BEGIN WORKING DATA

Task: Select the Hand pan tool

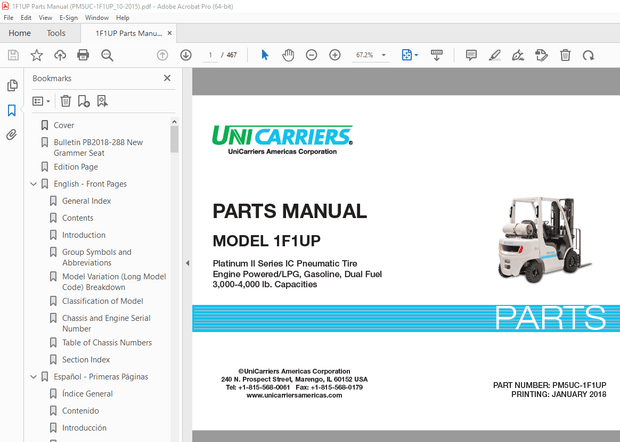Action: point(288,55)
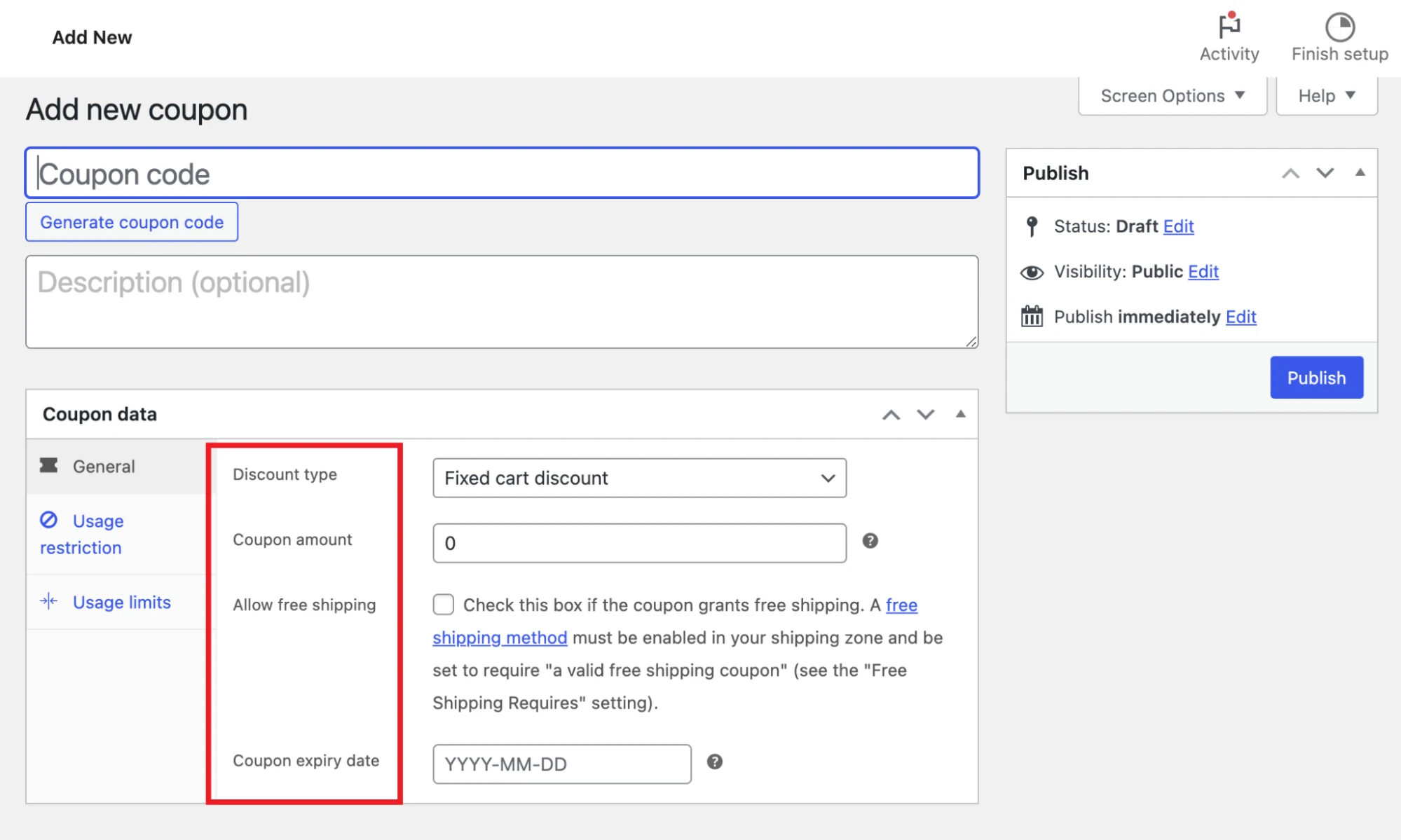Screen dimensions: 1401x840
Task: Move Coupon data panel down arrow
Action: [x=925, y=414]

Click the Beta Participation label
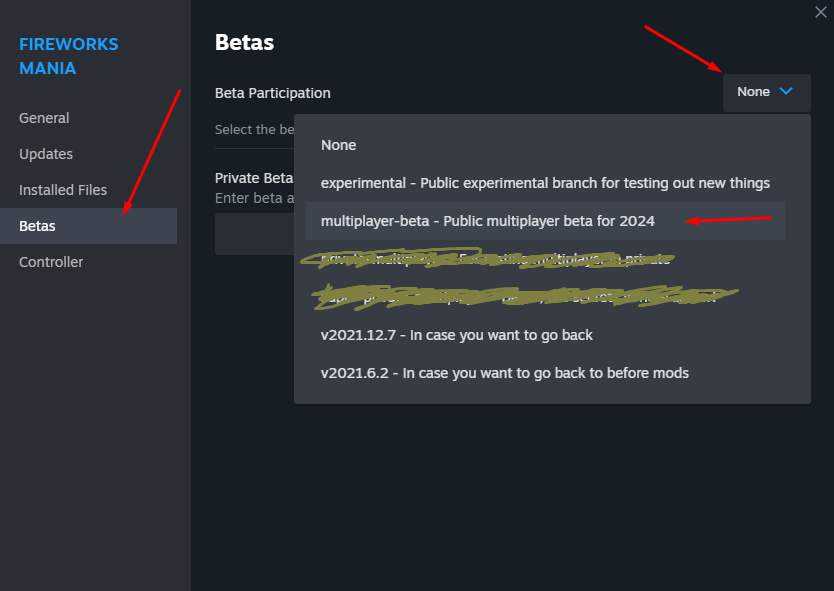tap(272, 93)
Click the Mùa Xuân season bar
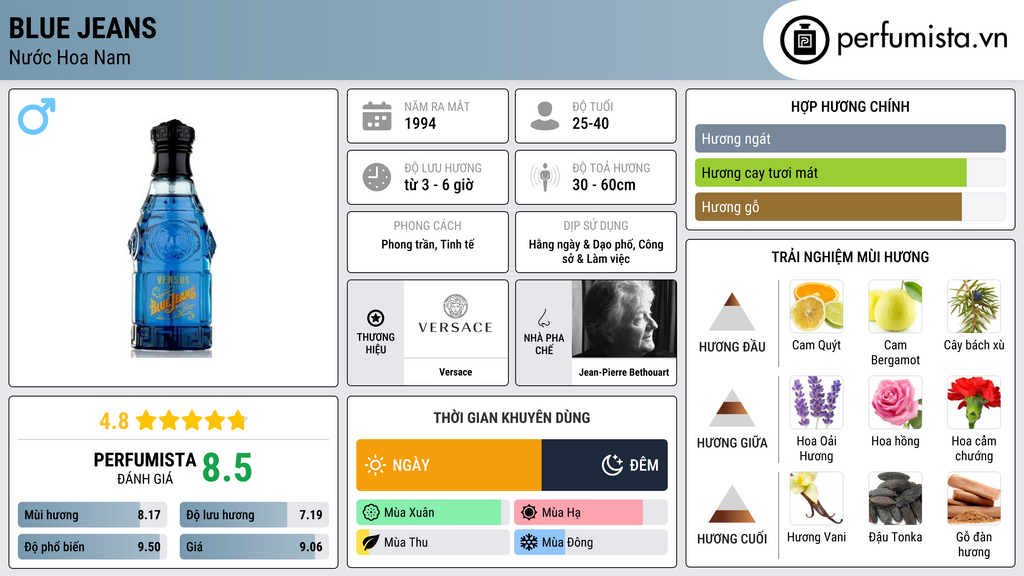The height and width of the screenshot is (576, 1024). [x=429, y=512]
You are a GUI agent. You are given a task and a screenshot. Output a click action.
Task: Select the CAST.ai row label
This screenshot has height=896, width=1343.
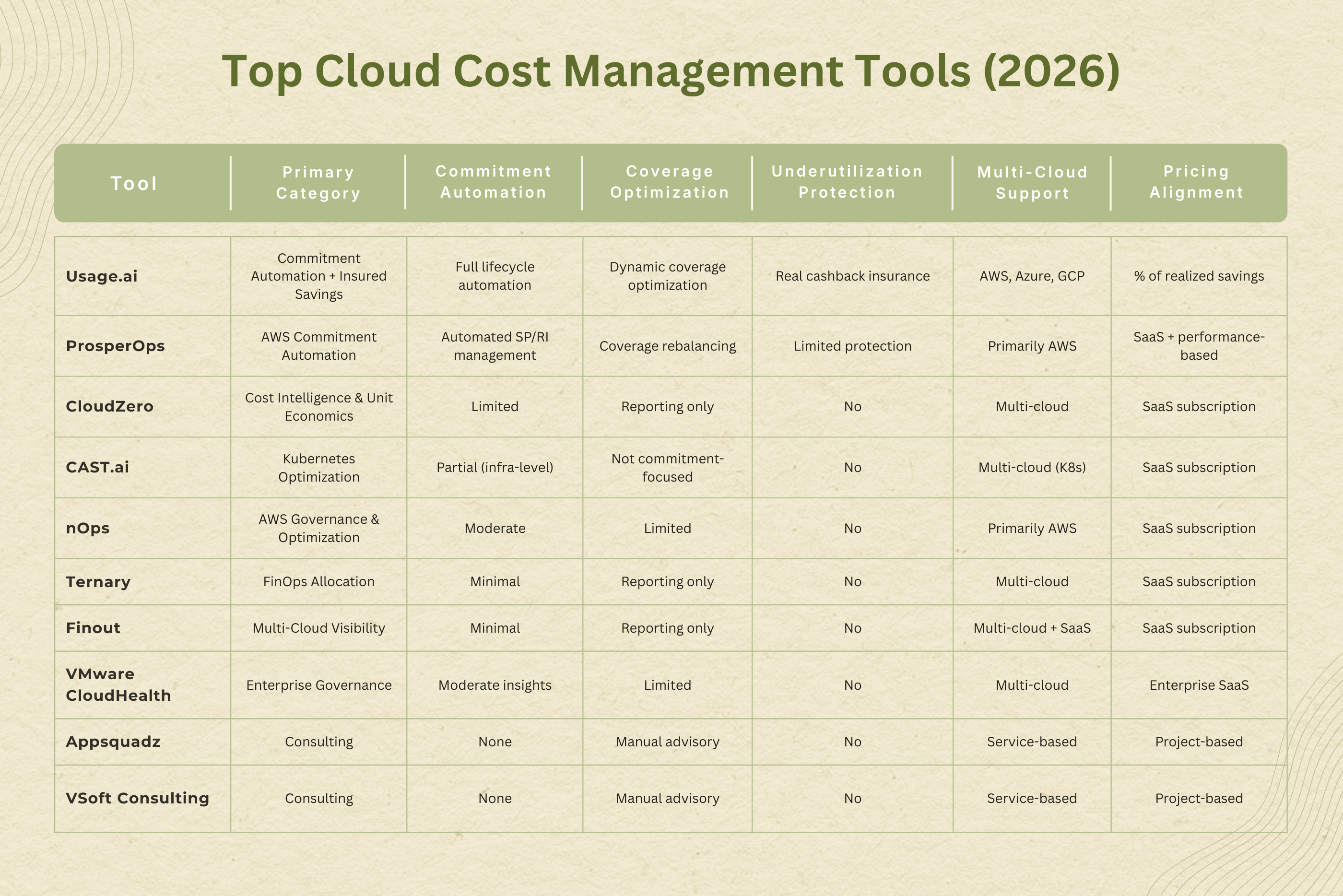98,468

END WORKING DATA
BEGIN WORKING DATA

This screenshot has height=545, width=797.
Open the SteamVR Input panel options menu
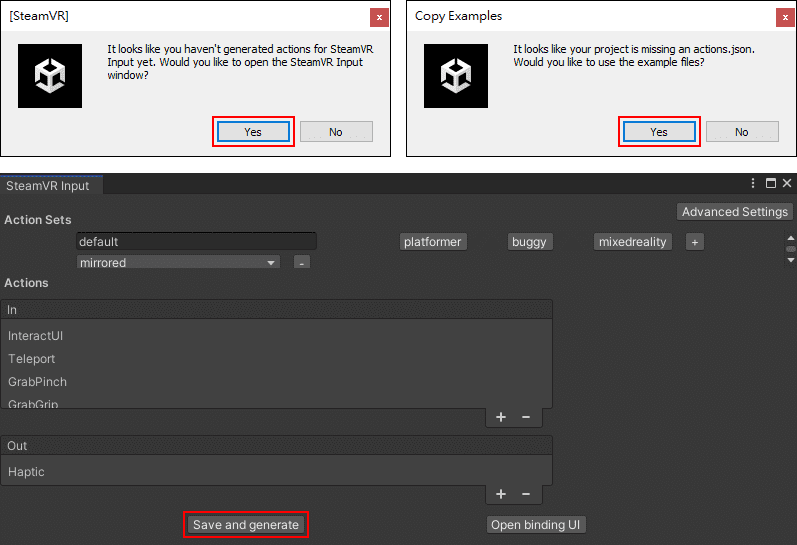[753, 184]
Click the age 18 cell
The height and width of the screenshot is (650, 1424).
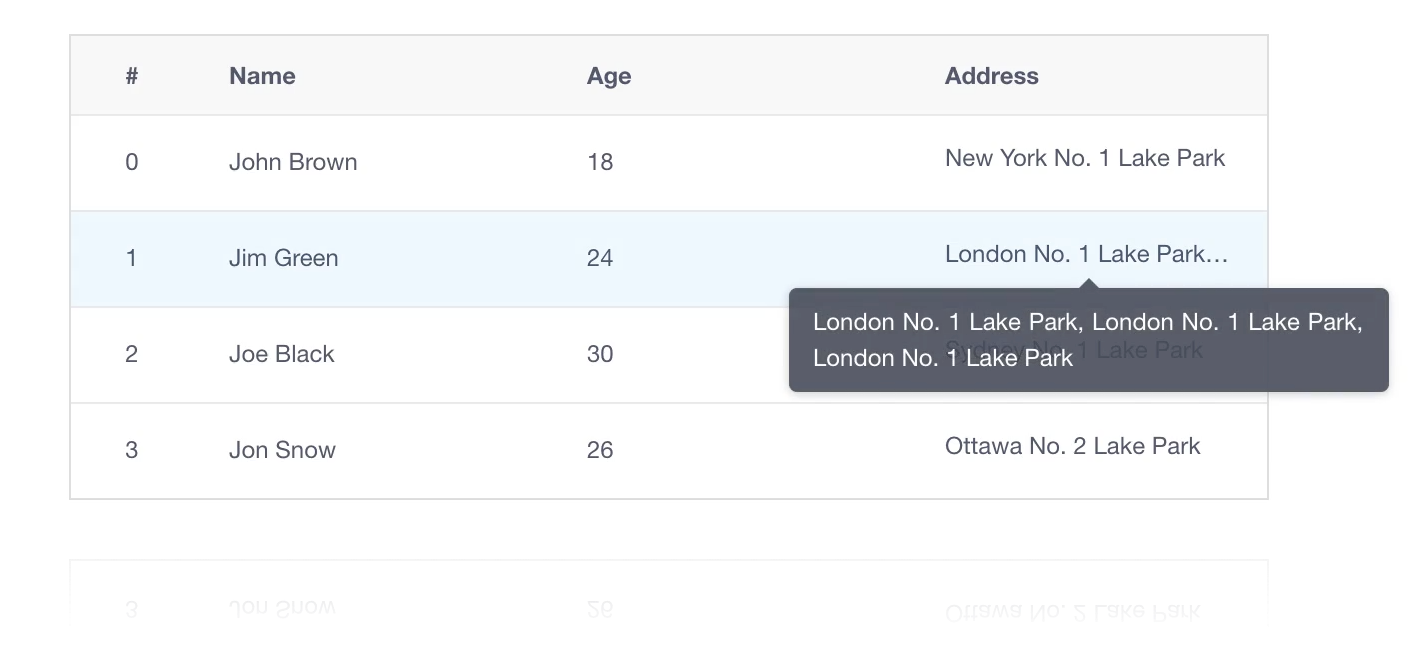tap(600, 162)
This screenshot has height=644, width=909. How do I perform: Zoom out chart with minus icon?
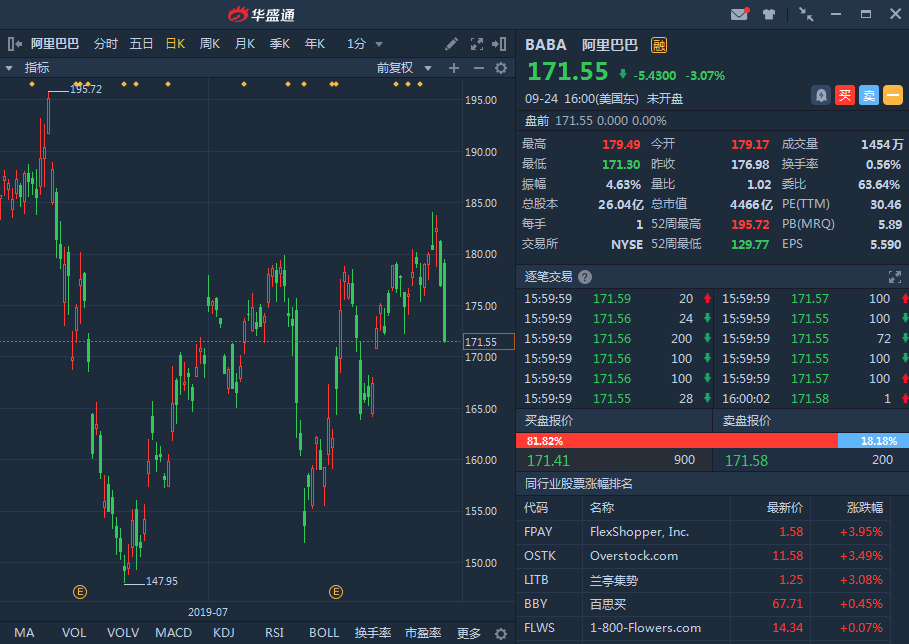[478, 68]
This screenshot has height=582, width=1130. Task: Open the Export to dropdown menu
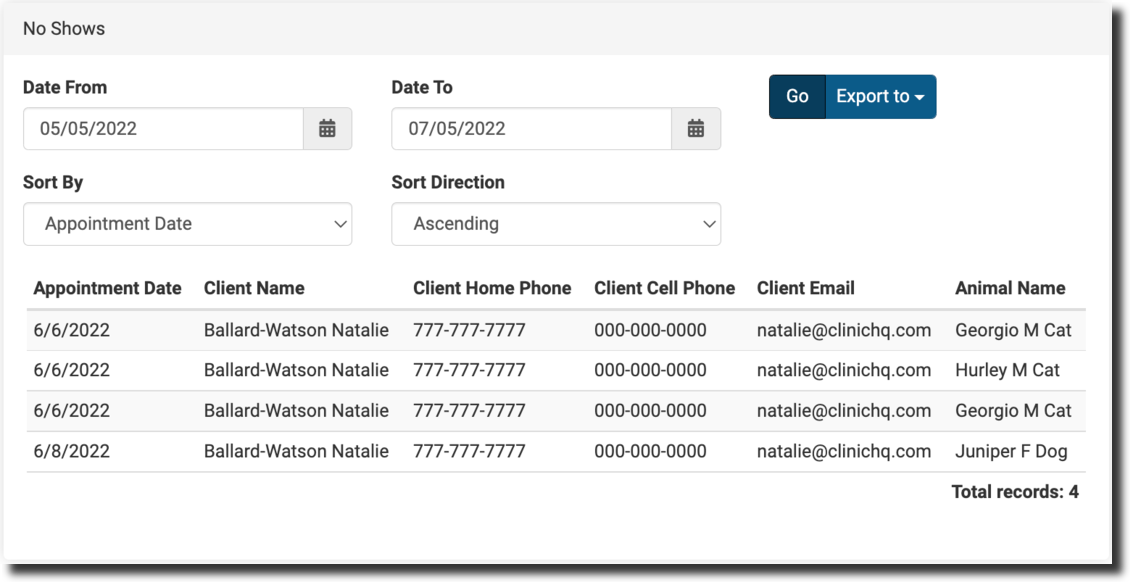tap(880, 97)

END WORKING DATA
BEGIN WORKING DATA

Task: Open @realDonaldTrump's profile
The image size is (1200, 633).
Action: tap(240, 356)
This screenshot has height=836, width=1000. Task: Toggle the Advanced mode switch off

END WORKING DATA

WHAT IS REQUIRED —
Copy the records word for word, from the line with "This screenshot has height=644, width=909." up to and including the line with "tap(880, 97)", leaving out the pictures.

THE OUTPUT —
This screenshot has height=644, width=909. How do I perform: Zoom out chart with minus icon?
[478, 68]
This screenshot has height=582, width=1130. Task: Open the Export to dropdown menu
tap(880, 97)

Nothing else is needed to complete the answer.